Want to know more? Look up "dancing" in the list of labels on the right. I've described various aches and pains and how I cure them. It's not boring to read, but boring do. It's taken months to get back strengths that I lost. Instead of straining, struggling, I change my warm-ups, and change the choreography of the daily dance I do to Ralph Vaughn William's "Fantasia."

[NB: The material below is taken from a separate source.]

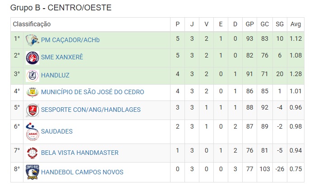The height and width of the screenshot is (187, 309).
Task: Click the Campos Novos eagle logo
Action: click(x=32, y=172)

Here's where I'm at: Whether it is the slipperiness of the floor, or my lessening technique, no longer can I do double pirouettes reliably. Privately deciding to hell with it, sometimes I do a double; sometimes l don't. Dr. Em has told me, and I'm obeying. I've restored a sequence of "second position" plie stretches, am doing four split stretches on the mat -- am once again doing the grim, painful, turn-out stretches I did when I first began studying dance. Masochistic beginner stretches I eliminated because they're too damn painful, and I could do splits.

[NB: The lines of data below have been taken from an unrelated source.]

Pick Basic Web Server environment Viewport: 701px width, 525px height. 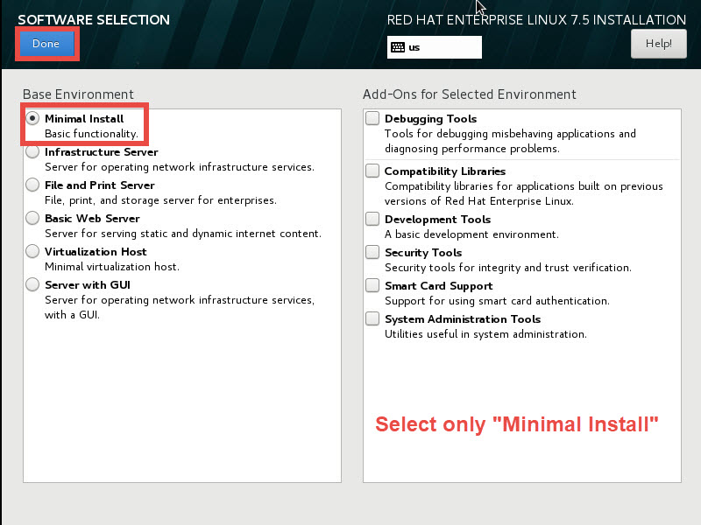tap(32, 218)
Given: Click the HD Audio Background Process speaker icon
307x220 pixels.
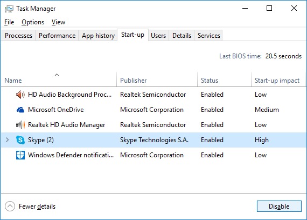Looking at the screenshot, I should [20, 95].
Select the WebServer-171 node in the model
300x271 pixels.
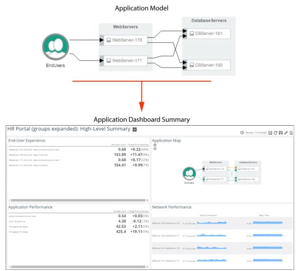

Not anymore. Not since those three days.
Yes, yes -- I am pushing myself. And every day I feel it more in the groin, knees, hips. But I'm stretching to see if I can get back to what I was doing a year and a half ago. I won't keep doing it forever. If it isn't possible, I'll adjust. I have to. Yes, ouch! I'm fighting age -- aren't we all -- but I'm doing it, very -- ouch -- realistically!